/everypoliticianR

R library for accessing data from everypolitician.org

Primary LanguageR

everypoliticianR

About the package

This package provides a basic interface to access everypolitician.org datasets through R. As well as various functions to assist with data reconcilliation.

More complete bindings exist for Python and Ruby.

How to install

The package is currently only available on github.

library(devtools)
install_github("ajparsons/everypoliticianR")
library(twfyR)

How to use

Given a country name (and chamber if there are multiple chambers covered for that country in EveryPolitician) this package will download the most recent json file for that chamber and initiallise it using jsonlite.

The structure of the file is explained here, but it is useful to download and view one of the json files in a text editor to get a sense of the data avalaible for that specific country.
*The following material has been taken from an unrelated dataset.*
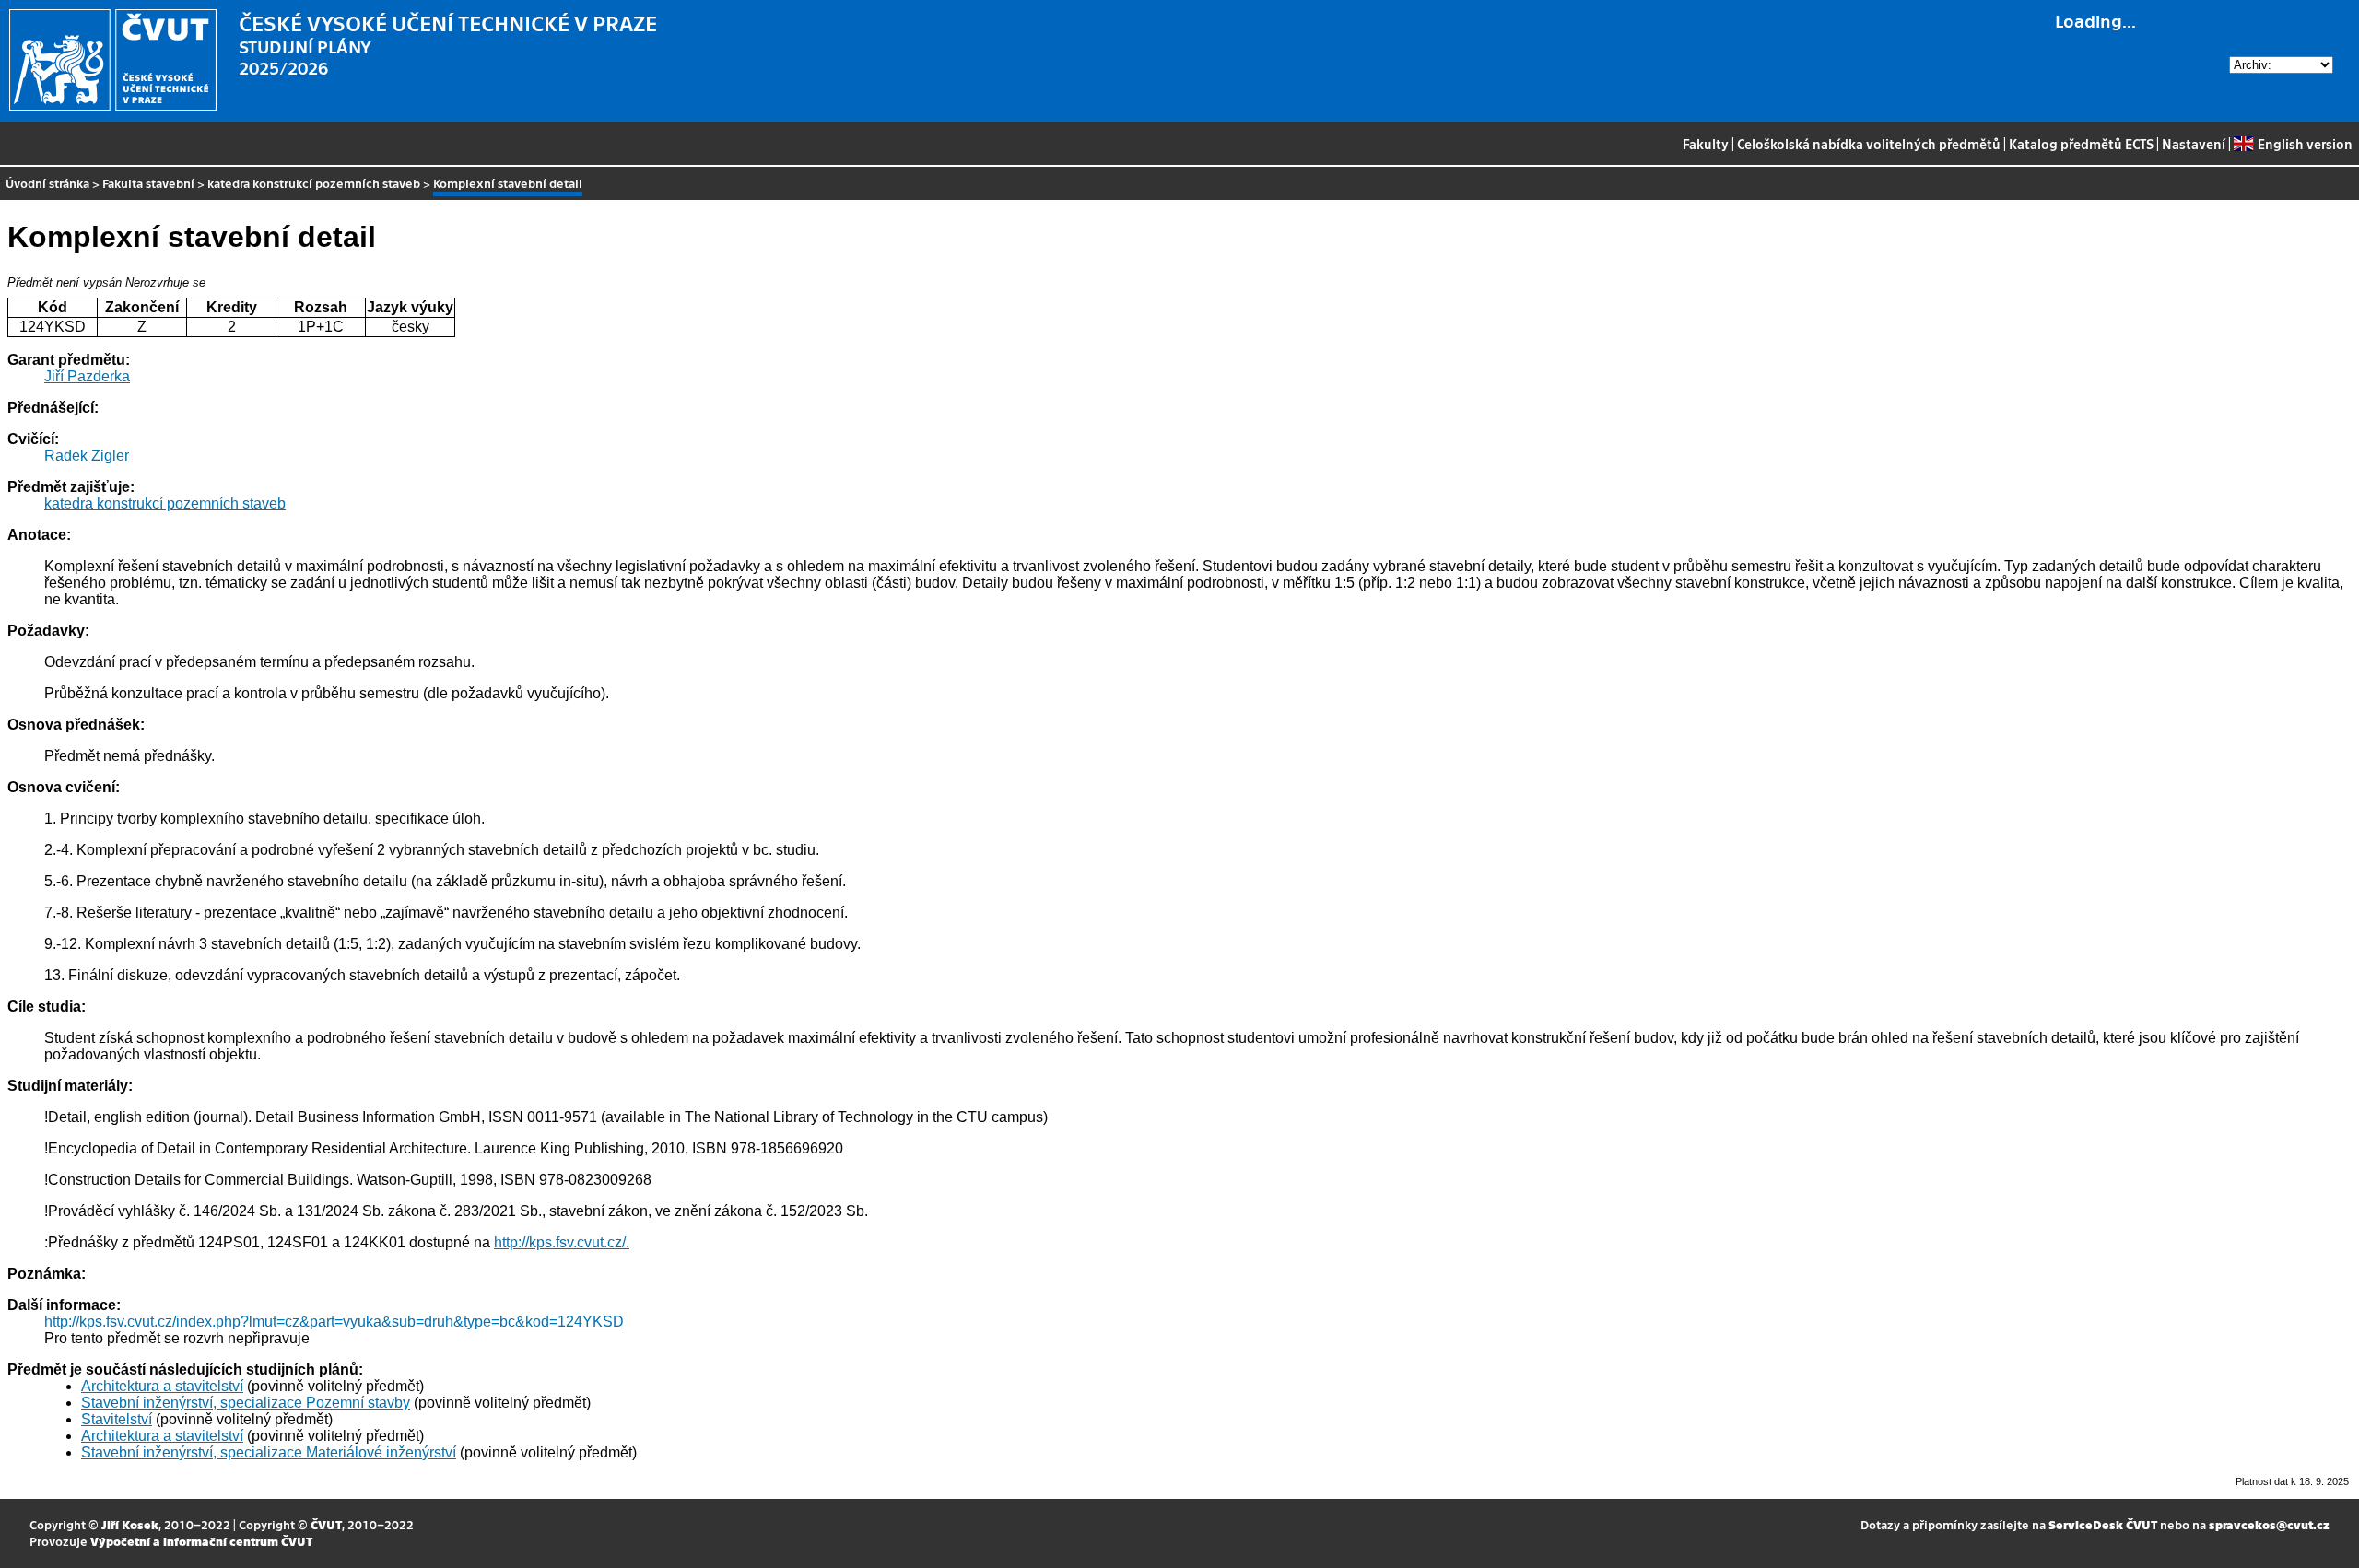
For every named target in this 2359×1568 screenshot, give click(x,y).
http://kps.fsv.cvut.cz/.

Downloading a country's information

library(devtools)
install_github("ajparsons/everypoliticianR")
library(everypoliticianR)

house_of_commons = everypolitician("United Kingdom")
us_senate = everypolitician("United States of America","Senate")
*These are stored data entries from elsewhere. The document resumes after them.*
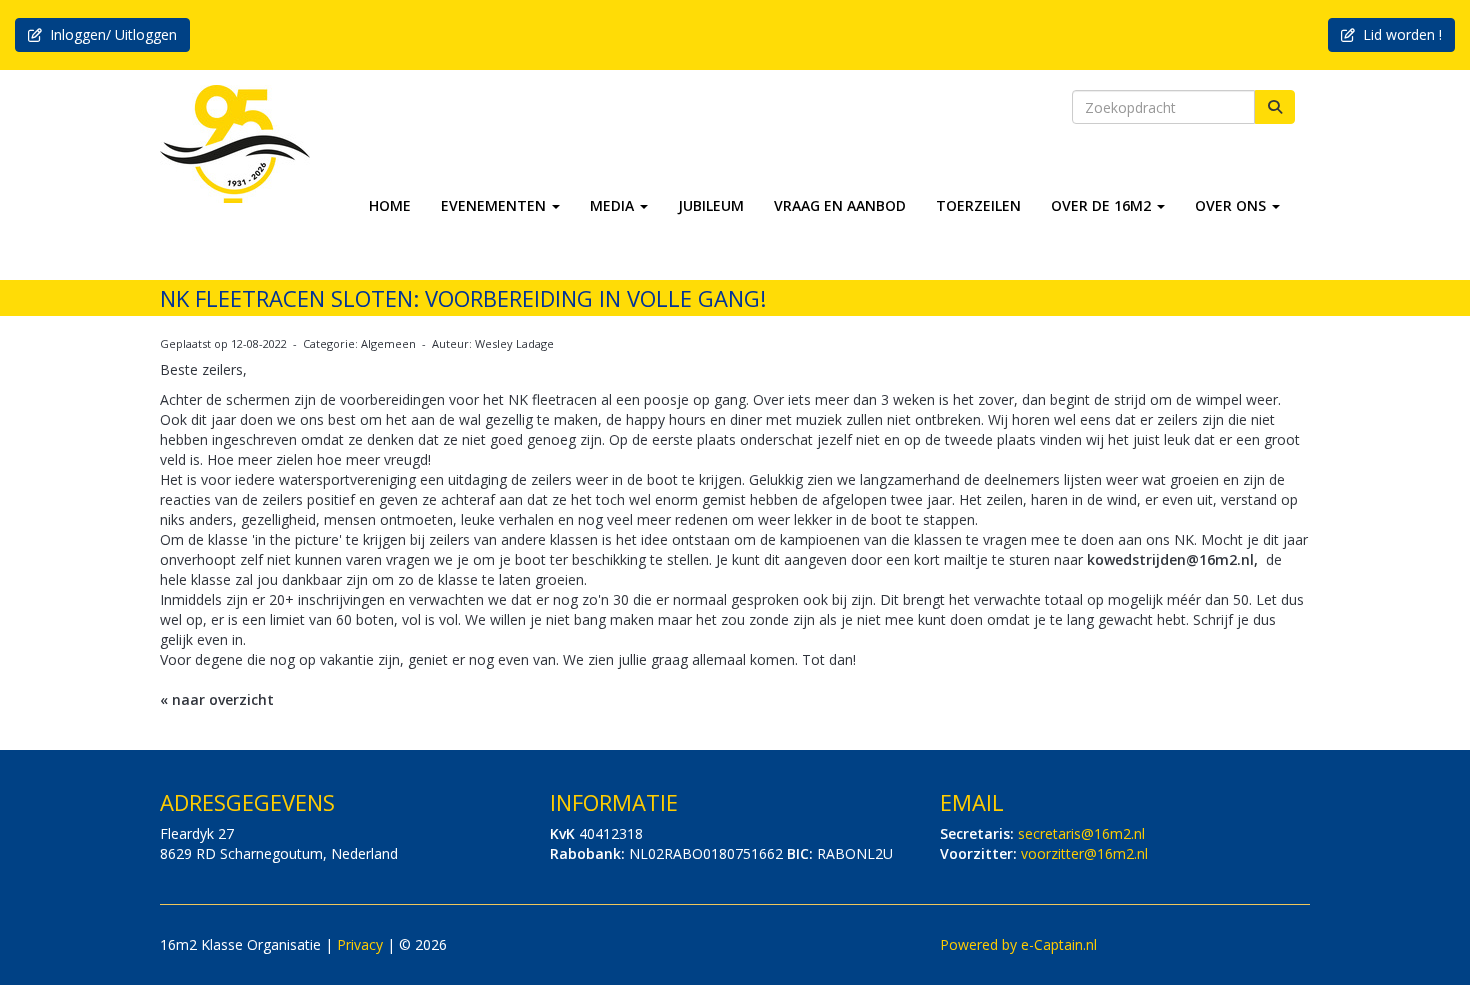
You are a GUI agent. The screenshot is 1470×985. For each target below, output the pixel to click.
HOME (390, 205)
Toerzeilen (978, 205)
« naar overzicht (217, 699)
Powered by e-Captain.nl (1018, 944)
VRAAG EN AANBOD (840, 205)
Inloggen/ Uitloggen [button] (109, 34)
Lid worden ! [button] (1398, 34)
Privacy (360, 944)
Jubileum (711, 205)
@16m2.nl (1081, 833)
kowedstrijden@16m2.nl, (1172, 559)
Viewing all available countries

The package downloads and caches a list of all available country information.

You can view as a data frame using the ep_get_countries_list() function.

library(devtools)
install_github("ajparsons/everypoliticianR")
library(everypoliticianR)

countries = ep_get_countries_list()

Accessing a local file

If you want to work with downloaded or modified popolo files, you can just specify the location of the file using the 'popolo_file' parameter.

library(devtools)
install_github("ajparsons/everypoliticianR")
library(everypoliticianR)

everypolitician(popolo_file="path\to\file.json")

Using everypolitician to connect two different id formats

EveryPolitician can be used as a rosetta stone for different id schemas.

The 'ep_id_lookup' command can be used to create a dataframe to map between EP IDs and the other schema.

For instance, ep_id_lookup(pop,'wikidata') will produce a frame with an 'ep_id' and 'wikidata' ID.

For this example, EveryPolitician data will be joined with the TheyWorkForYou data to produce seperate wordcloud of words used in terrorism debates by male and female MPs. (based on example of twfy R bindings here).

library(devtools)
install_github("jblumenau/twfyR")
library(twfyR)

install_github("ajparsons/everypoliticianR")
library(everypoliticianR)

library(quanteda)

#get uk politician info
pop = everypolitician("United Kingdom")

#extract parlparse ids
parlparse = ep_id_lookup(pop,"parlparse")

#convert to twfy format
#e.g. uk.org.publicwhip/person/25622 to - 25622
tidy_id <- function (x){ strsplit(x["parlparse"],"/")[[1]][[3]]}
parlparse$twfy <- apply(parlparse,1,tidy_id)

#get recent commons speeches on terrorism
my_key = "YOUR_KEY_HERE"
set_twfy_key(my_key)
debates = getDebates(type="commons", search="terrorism")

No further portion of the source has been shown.